Other nearby basins and adjoining areas may warrant the gas prospector's attention. Several geologists point out that there are equally good gas prospects in the northern San Joaquin basin and the Eel River basin. Others consider that the northernmost extension of the Sacramento basin and parts of the eastern and western areas of the basin merit a closer look.

What the data show

A distribution of gas fields larger than 25 bcf, based on 1986 ultimate gas production, shows that the past 10 years accounts for an increase of about 1 percentage point each in the two categories of Upper Cretaceous formations (Fig. 2 [76,736 bytes]).

The most notable upward revisions of ultimates occur in these fields: Bunker, Grimes, Willows-Beehive Bend, Lindsey Slough, Union Island, Millar, and Malton-Black Butte.

Another revealing chart is the ultimate volume of gas discovered by year and age, with new development additions shown in red (Fig. 3 [56,804 bytes]). Willlows-Beehive Bend field, discovered in 1938 but not developed until 1953, has been credited to 1938 instead of 1953 as in the author's 1986 study.

Increments in ultimate growth for 28 gas fields reflect some significant changes with time, attributable to field development drilling, gas economics, and improvements in reporting and tracking of estimated ultimate reserves (Fig. 4 [62,606 bytes]).

The 1986-96 period reflects some changes, but the overall difference is less than 5%. Some of that change is a function of recent new pool development and can exceed 10% with the largest change almost 17%.

When the current cumulative production approaches the estimated ultimate recovery, and the most recent annual production is still fairly strong, more upward revisions are likely. This is still happening at Sutter Buttes, the basin's oldest field.

Fig. 5 [68,585 bytes] was revised in 1997. A major change in the cumulative production plot occurred when Willows-Beehive Bend field was moved to 1938 from its former position in 1953. Most publications credit 1938 as the discovery year.

Only 12 fields in the Sacramento basin had reserves greater than 10 bcf as of yearend 1996 (Table 1 [188,373 bytes]).

The total reserves for all fields, 519.1 bcf, amounts to 5.4% of the total ultimate.

The figures also show that the 12 fields with reserves greater than 10 bcf/field hold a total of 319.7 bcf of reserves. Divided geographically, six fields (mostly producing from Forbes) have 177.3 bcf of reserves in the northern half of the basin, and six fields (producing mostly from Lathrop, Winters, and Younger) have 142.4 bcf of reserves in the south half.

The payoff

It is reasonable to expect another 500 bcf of new ultimate production from Sacramento basin fields. This would hike the current ultimate recovery for all fields to about 10 tcf.
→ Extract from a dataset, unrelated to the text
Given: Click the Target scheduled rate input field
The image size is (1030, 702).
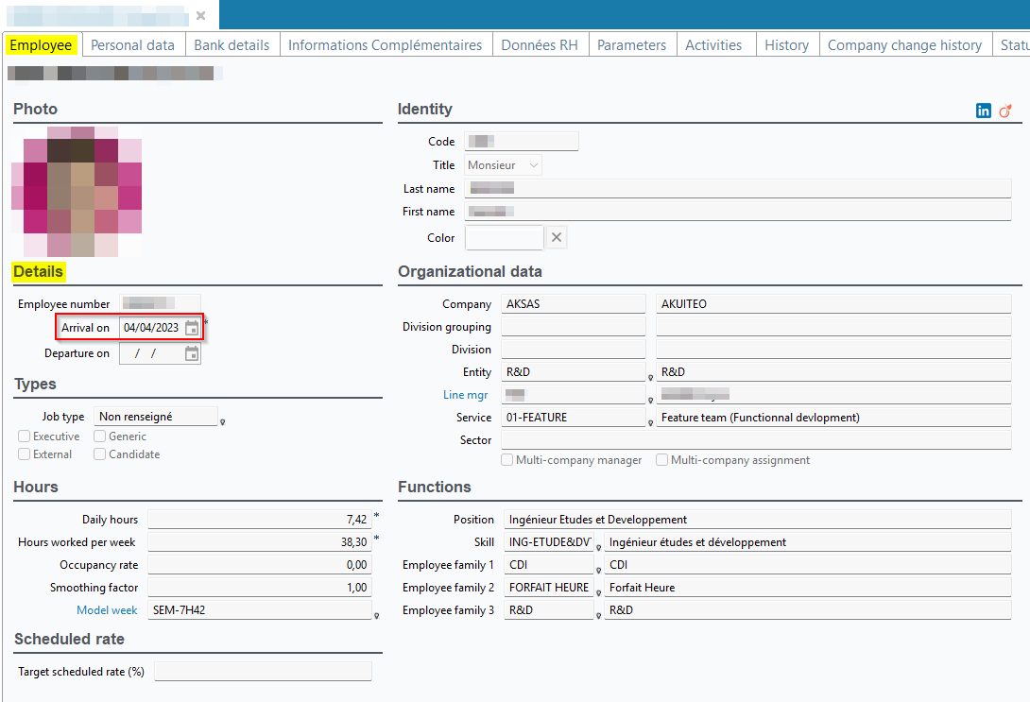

New field discoveries and deeper pool tests could easily boost the maximum forecasted ultimate recovery to 11 tcf. The author in 1988 forecast the addition of 2 to 3.5 tcf.
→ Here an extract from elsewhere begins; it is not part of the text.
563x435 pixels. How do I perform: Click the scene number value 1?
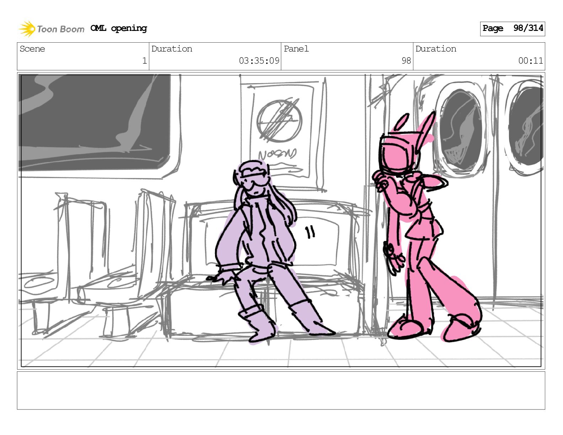click(144, 61)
Reasons for the reduction are lack of significant new field wildcat discoveries the past 20 years, significant annual production decline since 1985, and lack of major reserves added.

Some 1997 wells suggest that positive changes will occur, and several geologists consider this new forecast too conservative.

Acknowledgment

Thanks to Dale Hankins and Rich Boyd for providing information for this article.

Bibliography

  • Beyer, Larry A., Summary of geology and petroleum plays used to assess undiscovered recoverable petroleum resources of the Sacramento basin province, California, USGS Open File Report 88-450-O, 1988, 64 p.
  • Montgomery, Scott L., Sacramento basin-A second look, Petroleum Frontiers, Petroleum Information Corp., Vol. 5, No. 3, 1988.
  • California Department of Conservation, Division of Oil & Gas, Publication No. PR-06, 1986-96.

The Author

Nat H. MacKevett has more than 50 years' experience as a petroleum geologist, with some 30 years as an exploration geologist for Shell Oil Co. and almost 7 years as chief geologist for Hershey Oil Corp. Most recently he is a consulting geologist working on exploration projects in the Sacramento basin. He has worked most western U.S. basins and has been directly involved in 15 new field and/or new pool discoveries and the purchase of 20 heavy oil properties in the Sacramento, San Joaquin, Uinta, and East Texas basins. He holds a geology degree from UCLA.